Pour leur conception, le groupe s’organise autour de domaines métiers (supply, client, sport expérience, etc.). Chacun développe ses produits, mais ceux-ci sont prévus pour être « réutilisables et configurables » par les autres métiers et les autres pays. Decathlon développe ainsi des postes de Data Product managers.
En matière d’organisation, Crédit Mutuel Arkéa a un fonctionnement hybride qui combine à la fois un Data Office centralisé et des relais locaux ou décentralisés. Ce modèle favoriserait l’idéation au plus près du besoin, tout en offrant une expertise interne – accessible à tous – sous la forme d’un centre d’excellence.

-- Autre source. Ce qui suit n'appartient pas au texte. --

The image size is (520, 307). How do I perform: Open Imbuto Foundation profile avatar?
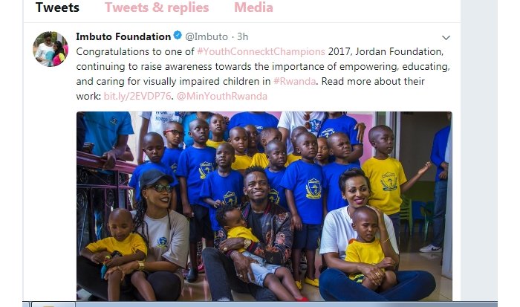51,49
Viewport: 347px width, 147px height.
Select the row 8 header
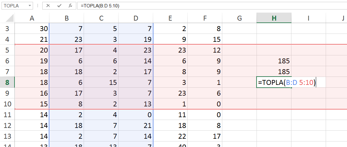coord(7,83)
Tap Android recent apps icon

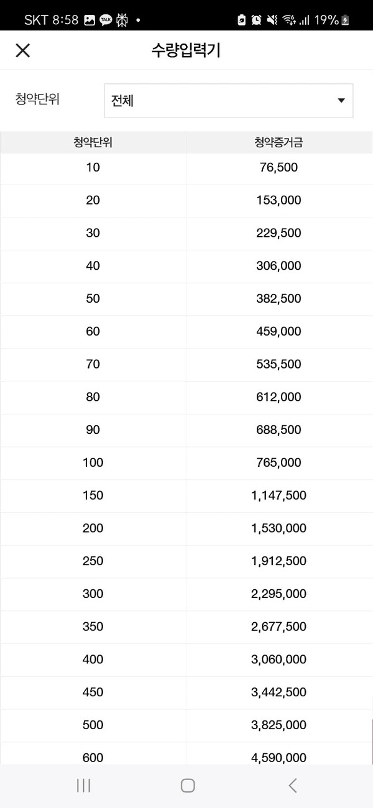83,785
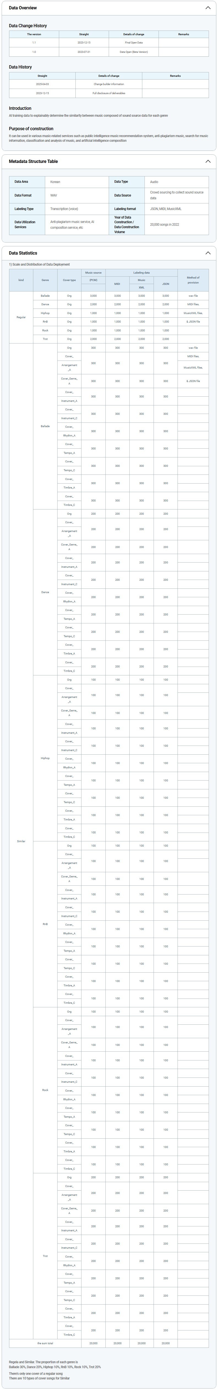Click the Introduction heading

[20, 109]
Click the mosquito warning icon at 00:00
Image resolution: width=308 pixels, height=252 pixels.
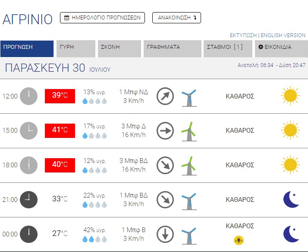(x=239, y=240)
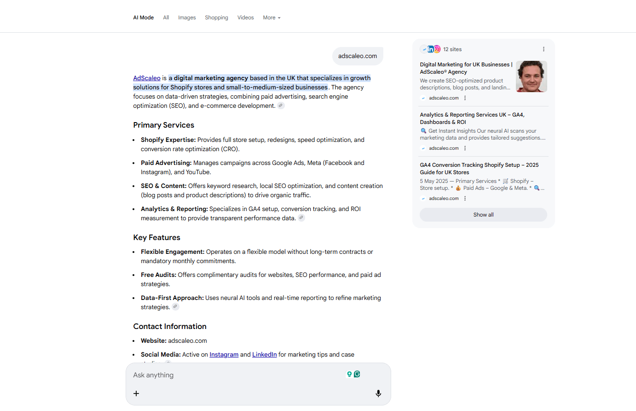Open the Grammarly extension icon in the input field
The height and width of the screenshot is (411, 636).
point(357,374)
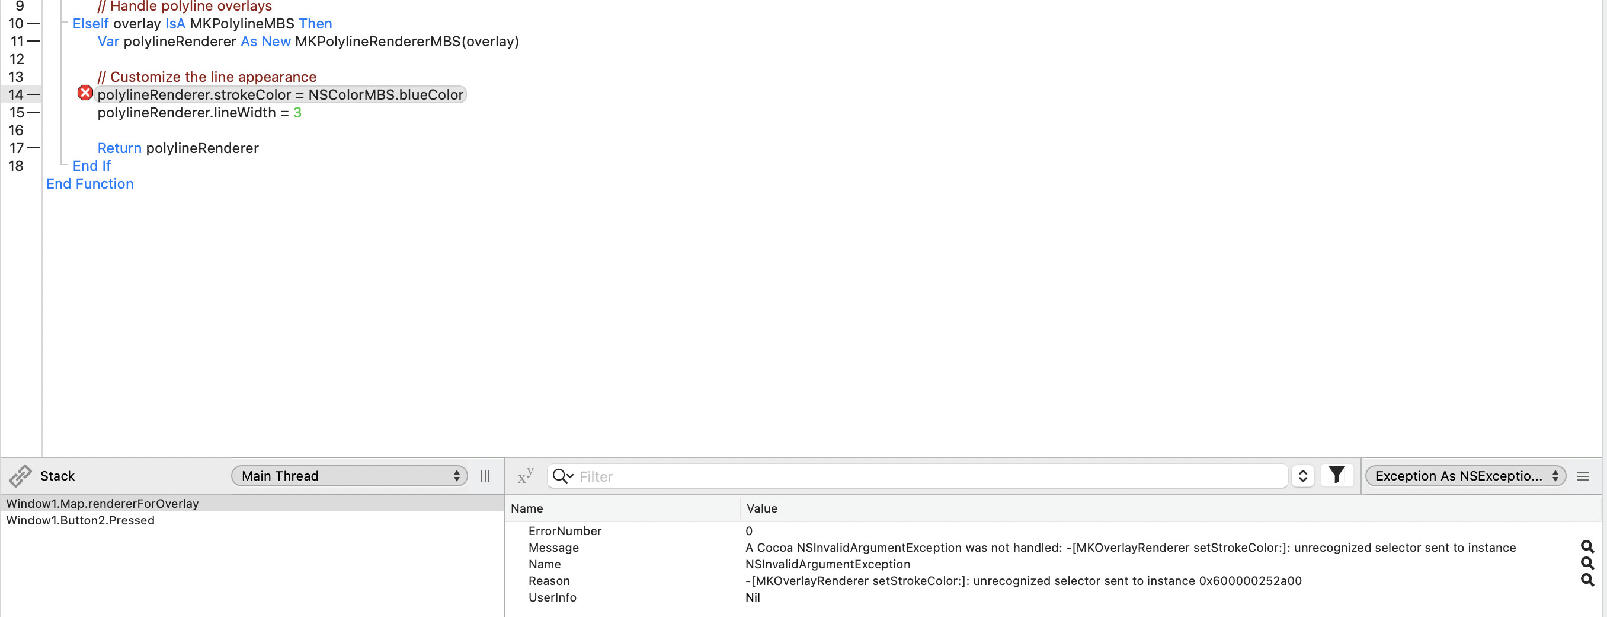
Task: Toggle breakpoint on line 10
Action: pyautogui.click(x=34, y=24)
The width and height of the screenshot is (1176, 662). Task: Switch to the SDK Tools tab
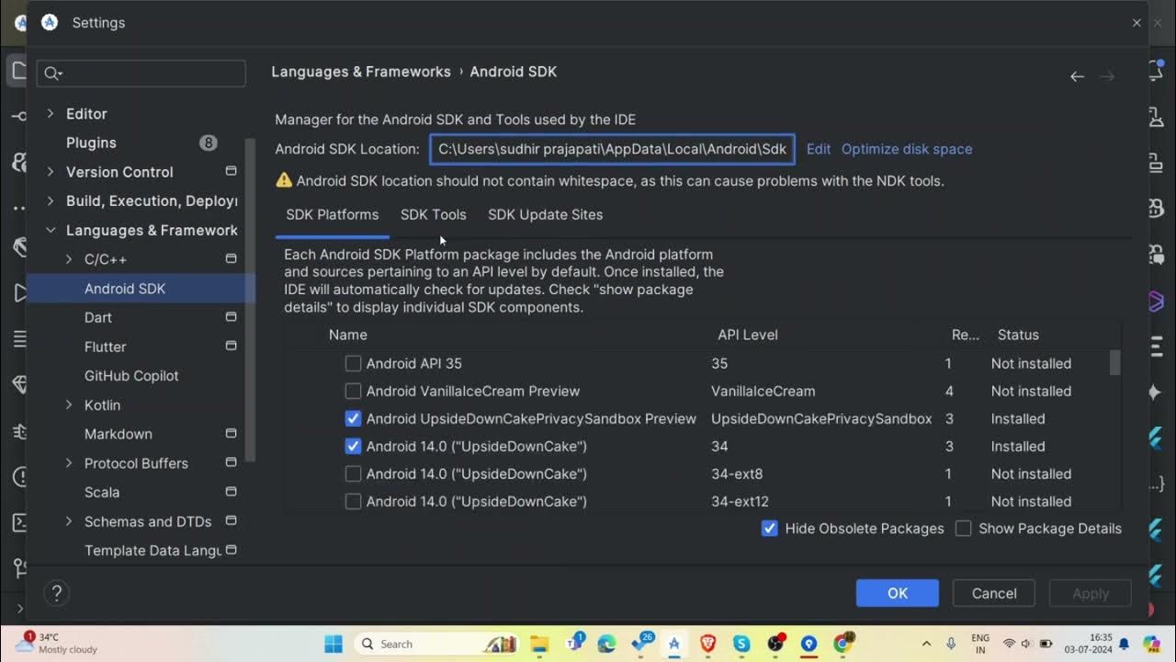click(433, 214)
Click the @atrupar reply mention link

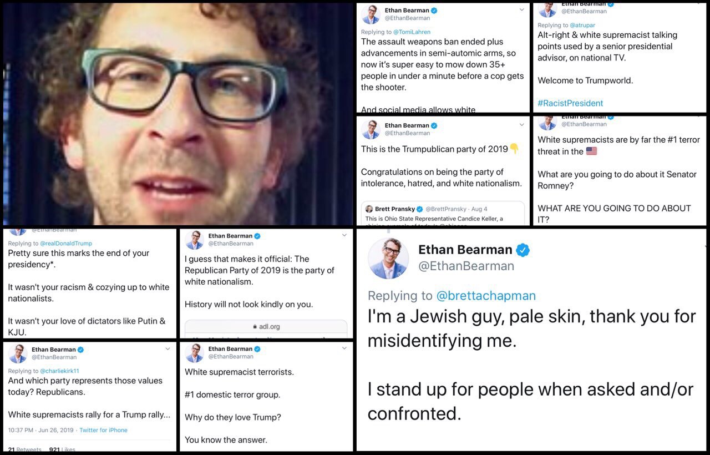(x=579, y=25)
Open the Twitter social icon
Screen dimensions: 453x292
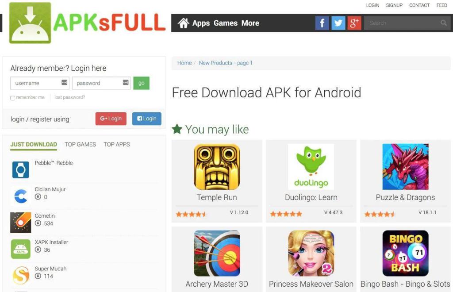pyautogui.click(x=338, y=23)
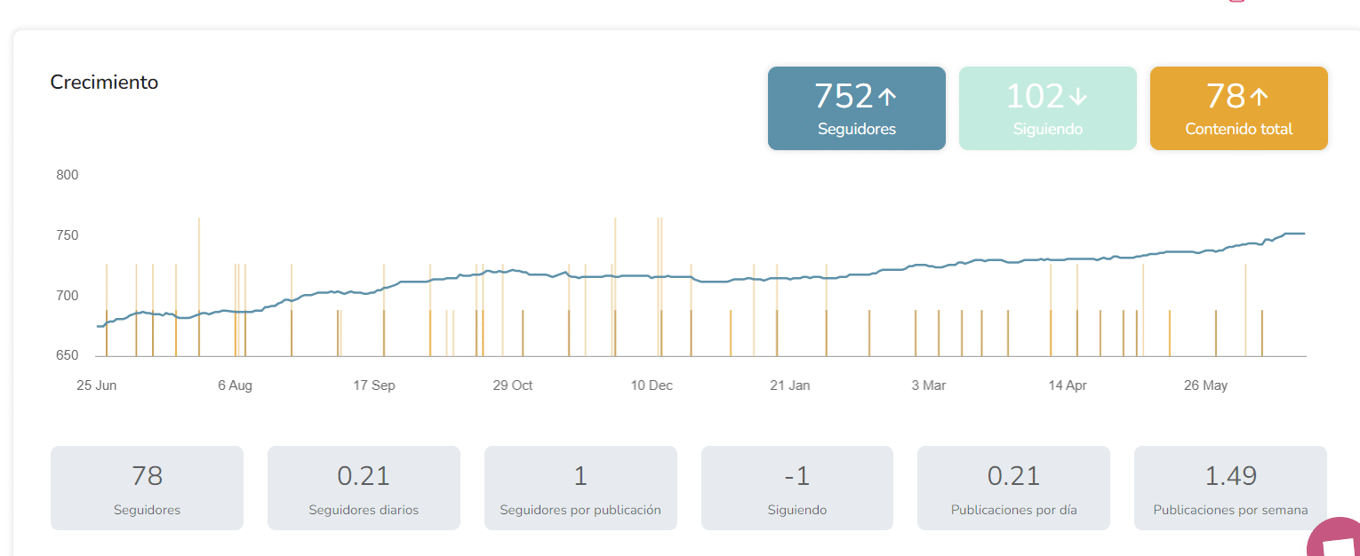Click the 26 May date label
This screenshot has width=1360, height=556.
[1205, 385]
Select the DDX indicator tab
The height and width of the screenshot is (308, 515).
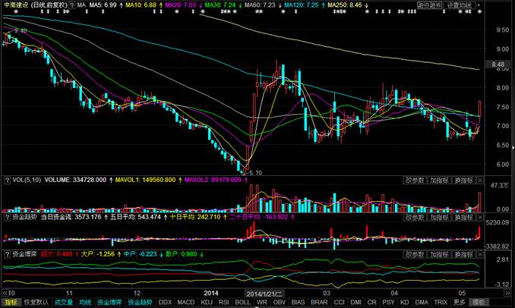[165, 302]
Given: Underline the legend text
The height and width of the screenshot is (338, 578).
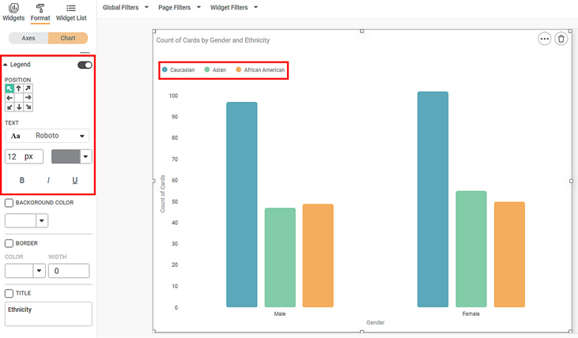Looking at the screenshot, I should pyautogui.click(x=75, y=180).
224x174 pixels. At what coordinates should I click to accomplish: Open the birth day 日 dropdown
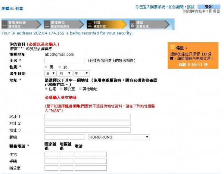click(50, 74)
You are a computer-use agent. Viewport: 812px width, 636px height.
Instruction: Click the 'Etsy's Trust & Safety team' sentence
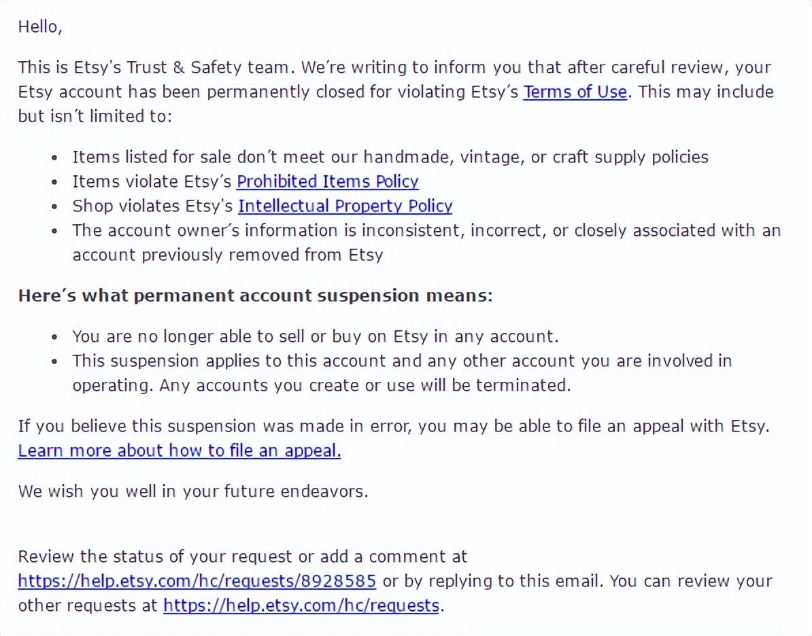point(156,67)
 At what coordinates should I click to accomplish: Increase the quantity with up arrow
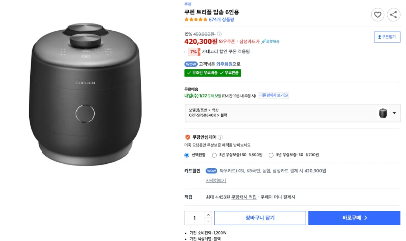pyautogui.click(x=208, y=215)
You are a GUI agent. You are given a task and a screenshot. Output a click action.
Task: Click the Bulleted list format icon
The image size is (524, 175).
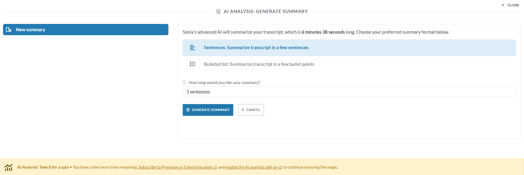[x=192, y=64]
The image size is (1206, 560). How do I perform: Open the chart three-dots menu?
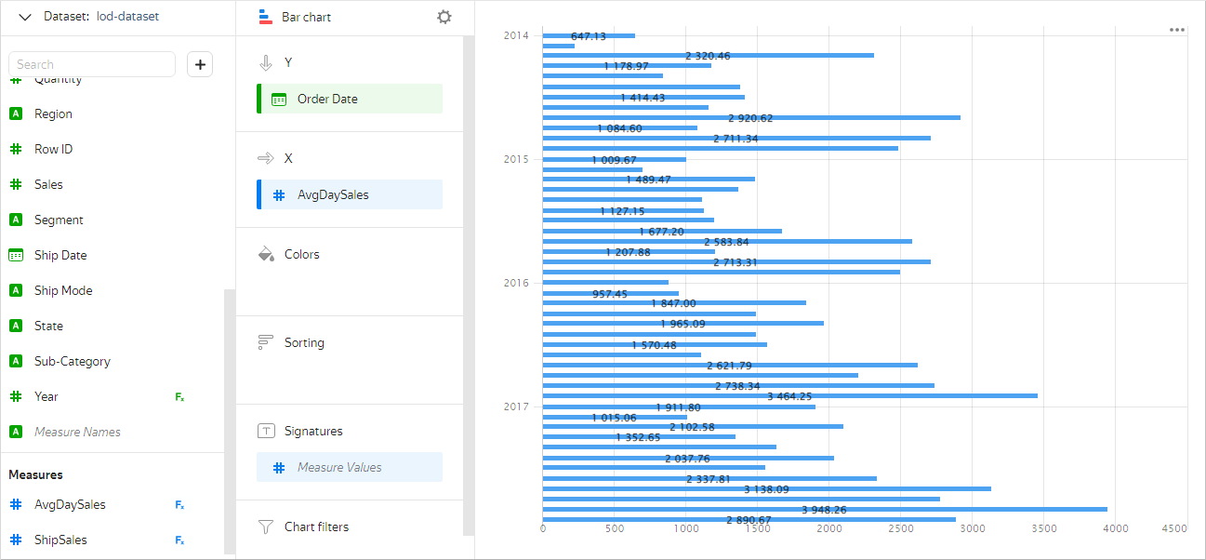(1176, 30)

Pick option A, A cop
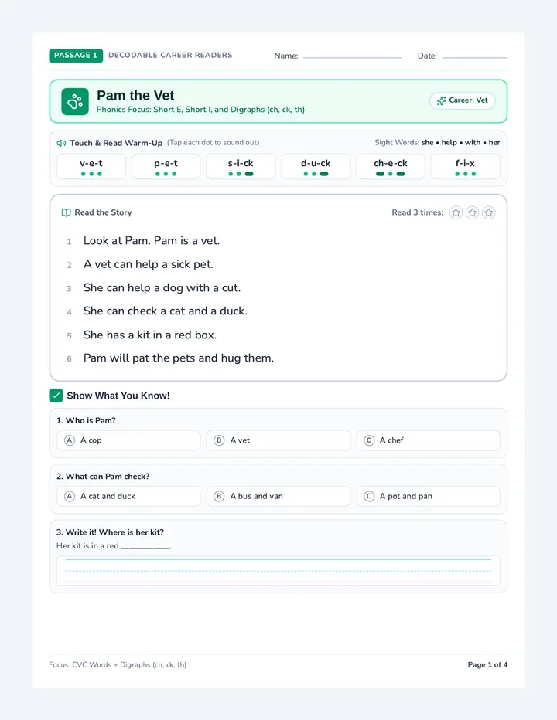click(x=128, y=440)
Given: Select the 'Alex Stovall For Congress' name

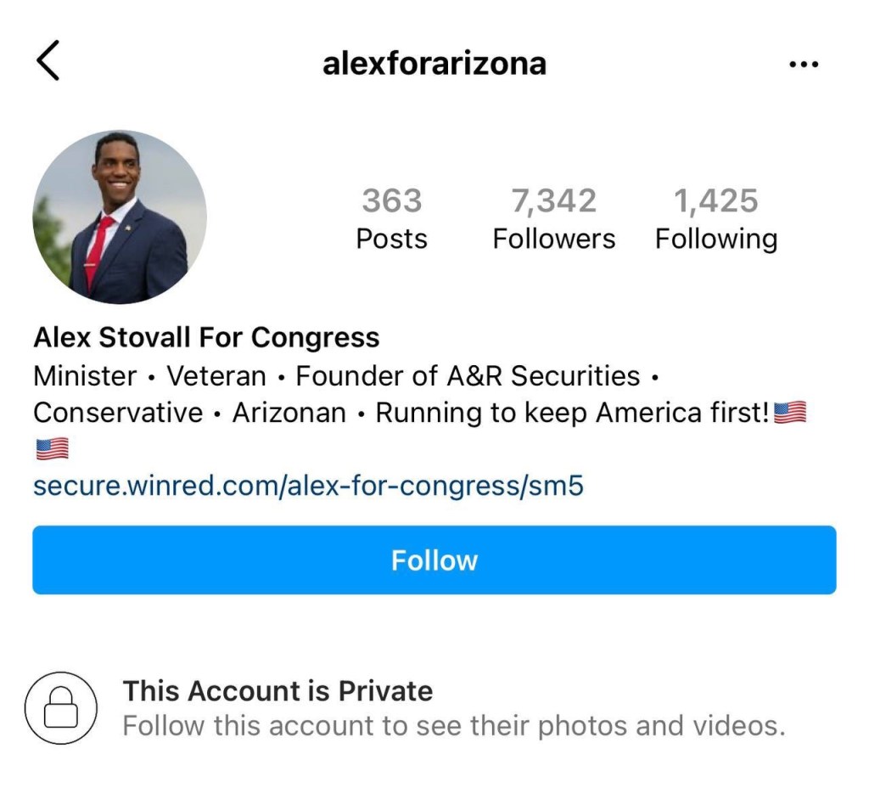Looking at the screenshot, I should 206,337.
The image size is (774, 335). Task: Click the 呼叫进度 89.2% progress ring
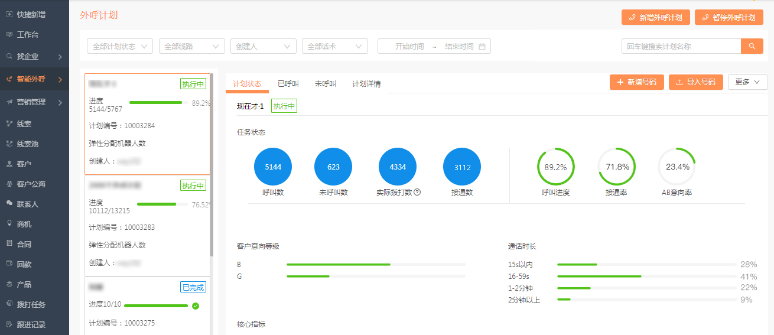click(x=555, y=167)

« L’hybridation est un moyen de faire émerger le plus possible de produits Data et IA pouvant être mis au service du plus grand nombre de métiers. Au sein d’un groupe, réutilisation et mutualisation sont des enjeux très forts », souligne Maxime Havez.
Data Architecture
L’hybridation se retrouve aussi dans l’IT de la banque. Elle dispose de technologies Big Data hébergées sur ses propres infrastructures, mais elle consomme également des services managés sur le cloud public de Google (GCP). Même si pour des questions de réversibilité, de maîtrise et de coûts, Crédit Mutuel Arkéa peut limiter le recours à certains composants Google.
« Ce sont ces choix d’architecture qui nous ont permis de disposer d’un environnement pour développer nos propres modèles d’IA génératives », se félicite le CDO.
Chez Decathlon, le pilier de la Data Architecture est aussi central, même si les choix divergent. L’enseigne a d’emblée pris le parti du cloud avec deux prestataires.
Des questions « complexes » n’en continuent pas moins de se poser, prévient Didier Mamma. Comment impacter les décisions stratégiques des hyperscalers ? Quelle ventilation entre open source et make and/or buy ? Avec l’IA générative, l’anticipation du coût de calcul ou processing devient encore plus critique, compte tenu du besoin intense de GPU pour l’utilisation des Large Language Models.
La transformation d’une organisation n’est donc pas un long fleuve tranquille. Mais Decathlon comme Crédit Mutuel Arkéa le prouvent. En suivant de bonnes pratiques, on peut aller « à fond la Data » comme on va « à fond la forme ».